Desde Argentina
En invierno nunca amanece a tiempo. Tenía 13 años y caminaba a oscuras las seis cuadras hasta el colegio. Esa mañana, yo tenía puesto el uniforme de gimnasia y, con la impunidad de la calle desolada, un tipo me tocó el culo. No reaccioné. Él no apuró el paso ni nada. Yo tuve que meter la mano en el pantalón para acomodarme la bombacha.
La sensación me duró toda la mañana hasta que el preceptor interrumpió una clase, dijo mi apellido y me sacó del aula.
—Es grave –escuché a mi mamá desde el teléfono de la dirección–. No sabemos qué es, pero es grave. Estamos en el hospital de 197 y Panamericana.
Era la primera vez que internaban de urgencia a Gabriel. Hicieron una excepción para dejarme salir del colegio sin un adulto. Cuando llegué a la clínica, mi mamá estaba desfigurada de llorar; la abracé y enseguida la subieron a una ambulancia con Gabriel inconsciente. Lo trasladaban a un lugar de alta complejidad. Papá los siguió en el auto. Yo me quedé un rato en la vereda hasta que el sonido de la sirena se apagó.
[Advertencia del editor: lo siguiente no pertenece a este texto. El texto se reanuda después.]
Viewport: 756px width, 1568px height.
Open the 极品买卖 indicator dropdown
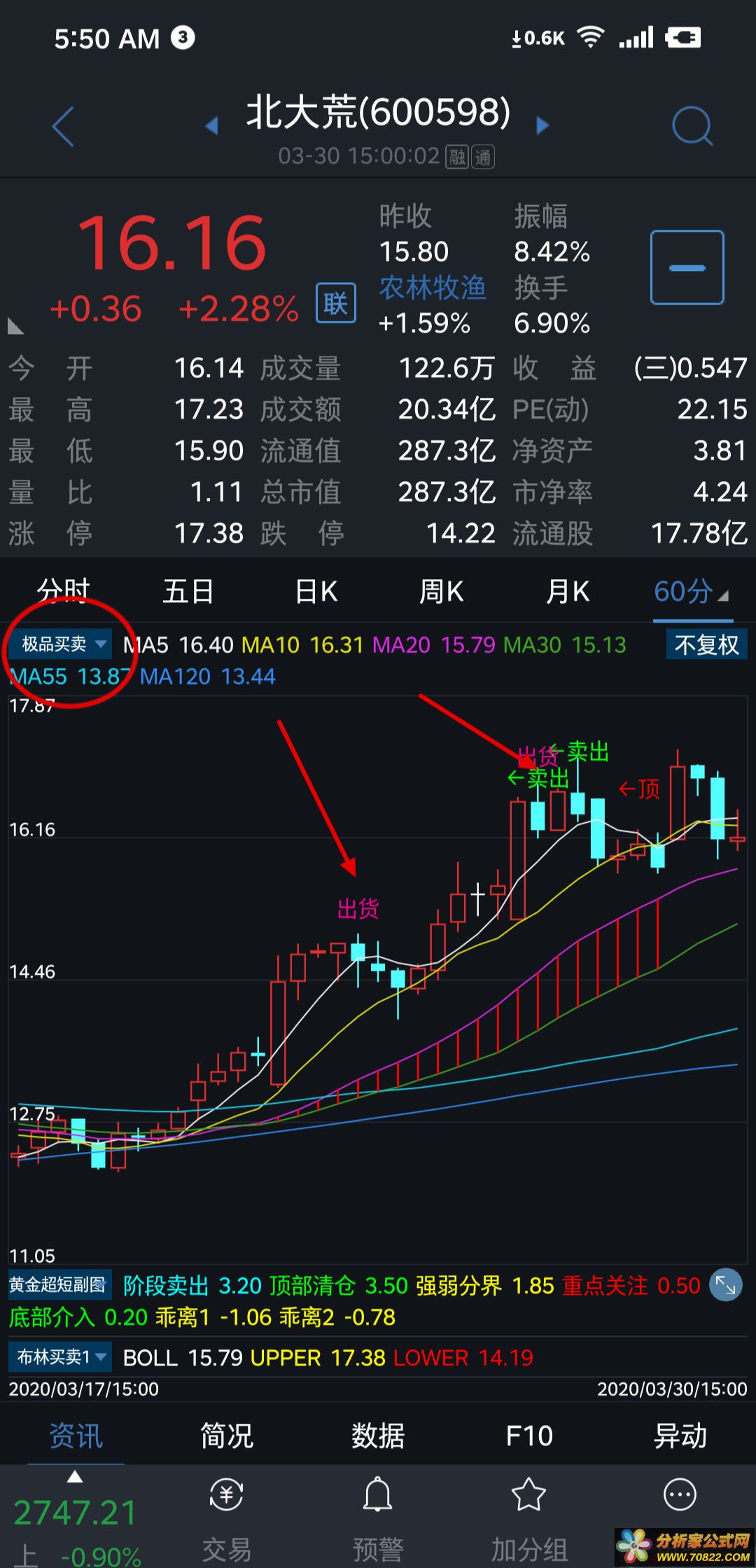(62, 644)
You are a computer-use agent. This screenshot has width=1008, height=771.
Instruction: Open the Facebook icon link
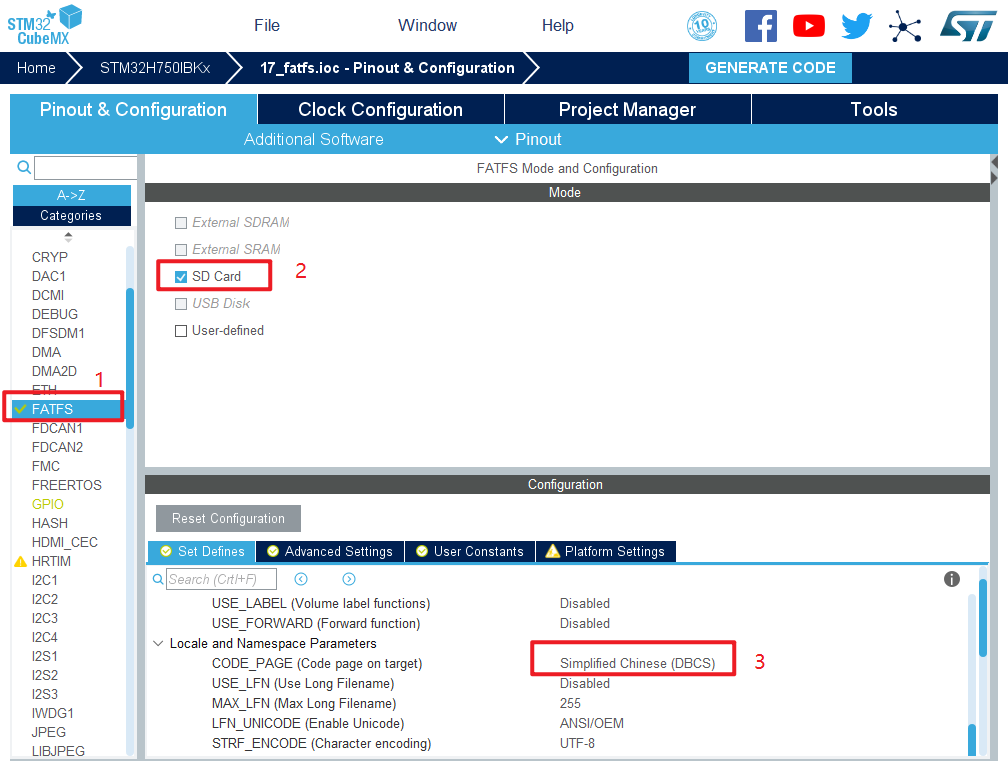[x=760, y=26]
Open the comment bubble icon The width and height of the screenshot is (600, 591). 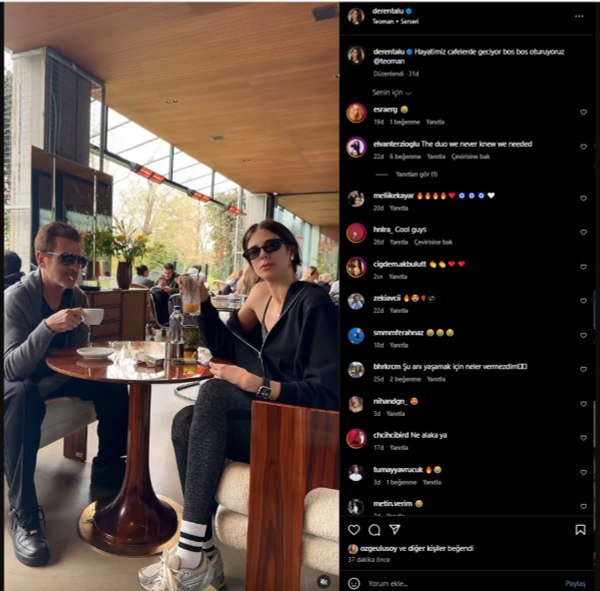pyautogui.click(x=374, y=530)
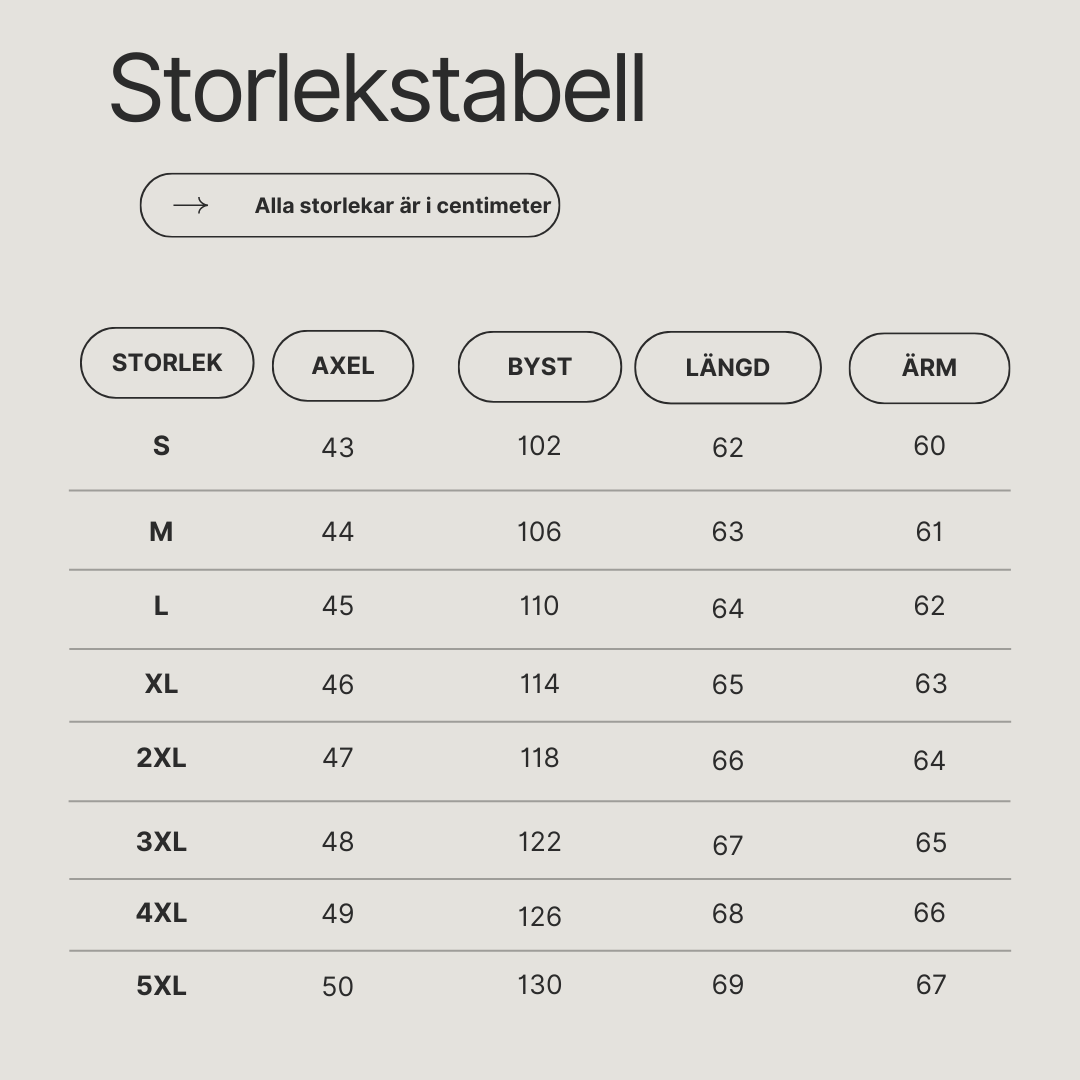Screen dimensions: 1080x1080
Task: Choose the 2XL size label
Action: [161, 758]
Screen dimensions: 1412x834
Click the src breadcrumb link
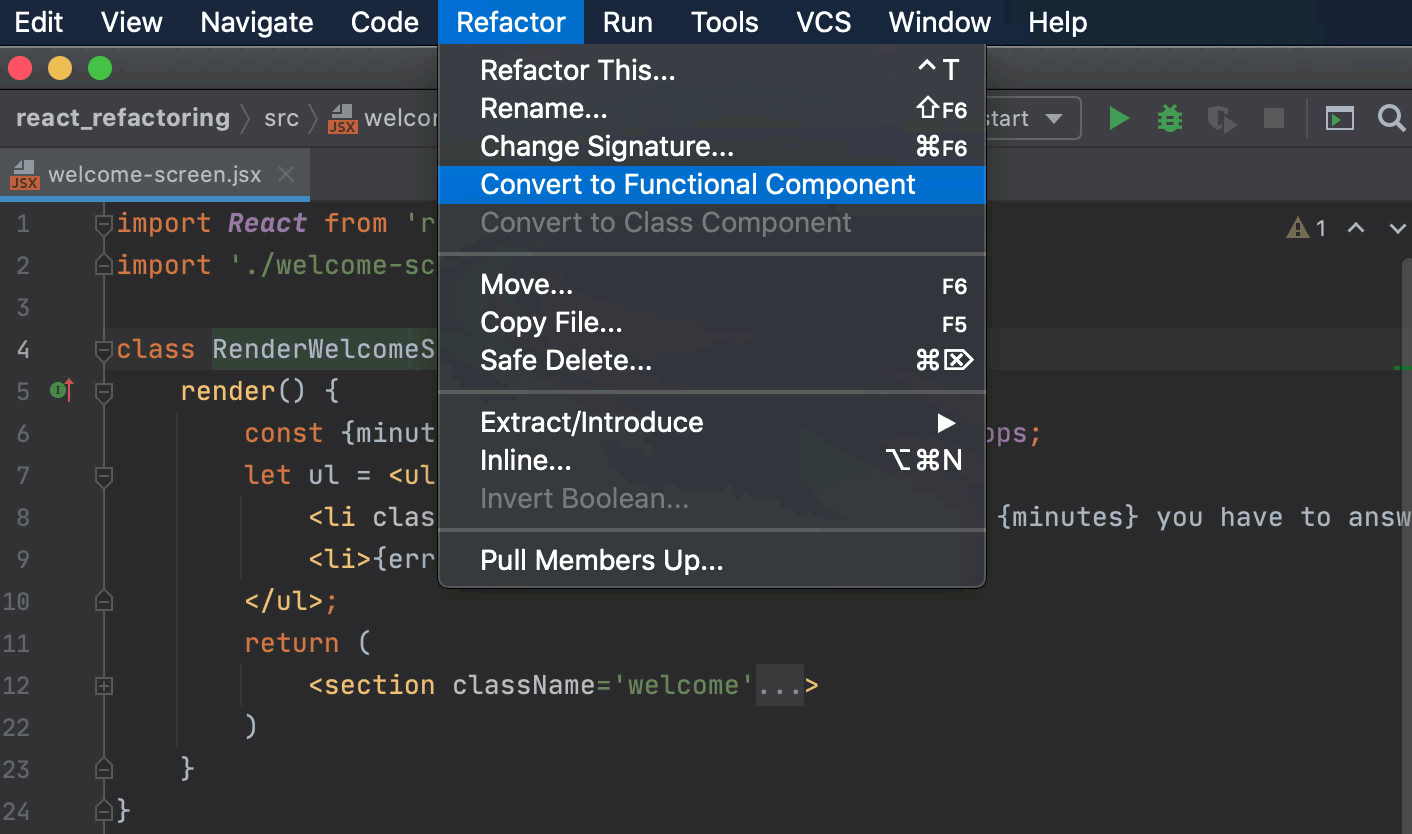click(281, 118)
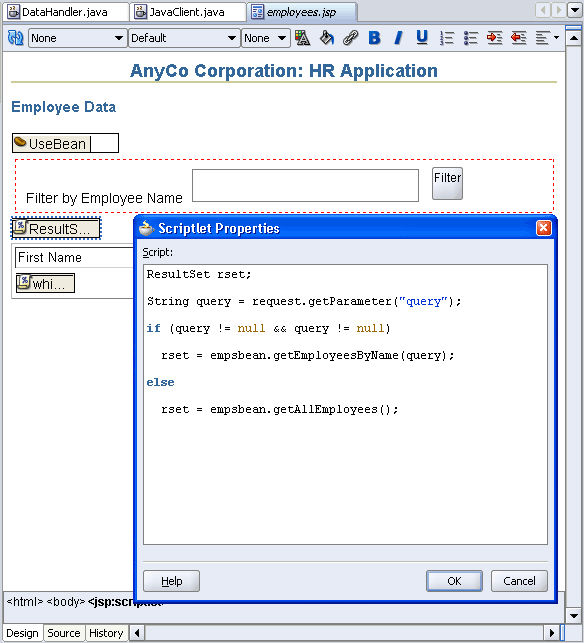This screenshot has width=584, height=643.
Task: Open the text alignment dropdown arrow
Action: tap(556, 38)

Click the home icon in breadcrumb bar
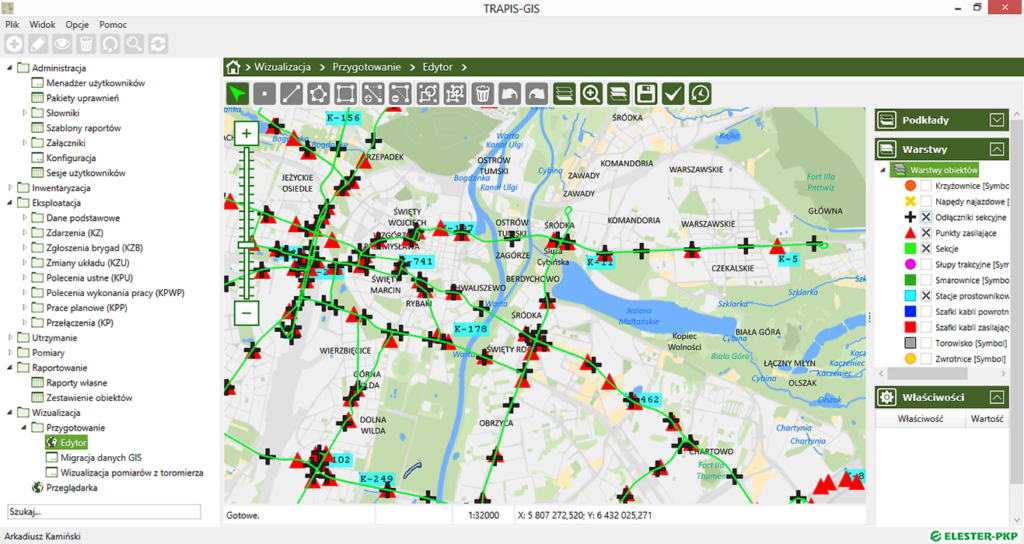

Me tomé el colectivo a mi casa y allí esperé el siguiente llamado telefónico al número de línea, porque no era época de celulares.
—Está en un coma diabético –dijo mamá cuando llamó esa noche.
Había escuchado la palabra “diabetes” porque mi abuela y mi bisabuela tenían la misma enfermedad, pero pensaba que era algo que sólo les podía dar a los viejos. En ese momento, mi hermano de 10 años se moría de eso.
Papá me fue a buscar a casa para llevarme a la clínica. Teníamos que estar todos juntos en ese momento. En el camino me contó que es una enfermedad hereditaria, que la transmiten las mujeres a los hijos varones y que a mamá le habían preguntado si quería donar los órganos de mi hermano.
—Mamá no respondió –dijo él.
Cuando me dejaron pasar a verlo, Gabriel ya estaba despierto, pero era un cadáver de labios pintados. Le di un beso en la frente y le dije te amo. Cuando era más chico, hacía apenas unos años, lo confundían con una nena. A los 6 o 7 era bajito, de pelo largo por debajo de los hombros, lacio perfecto y rubio, como una nena vestida de varón. Una tarde, jugaba en la vereda y un tipo desconocido que pasaba en bicicleta frenó, lo levantó con un brazo, lo sentó en el caño y volvió a pedalear. Gabriel no preguntó, ni se resistió, ni se tiró. Nada. El tipo tampoco. Hicieron tres cuadras y pasaron por el frente del campo donde los pibes del barrio jugaban a la pelota. Ahí estaba mi tío con los amigos. Mi hermano lo reconoció y apenas le pudo gritar. Mi tío enseguida dejó la pelota, organizó bien rápido la situación en la cabeza y salió corriendo. Detrás de él, salieron sus amigos. El tipo de la bici pedaleó más rápido, llegó a una esquina y bajó a Gabriel. Mi tío y los pibes lo corrieron varias cuadras más. No lo alcanzaron.
A mi hermano le preguntábamos qué pasó y él decía no sé, que el hombre nunca le dijo nada. Después se angustió por nuestra insistencia, por la pregunta repetida de mamá: ¿por qué no gritaste antes?, ¿por qué no te bajaste? Papá, ni una palabra y al otro día le rapó la cabeza.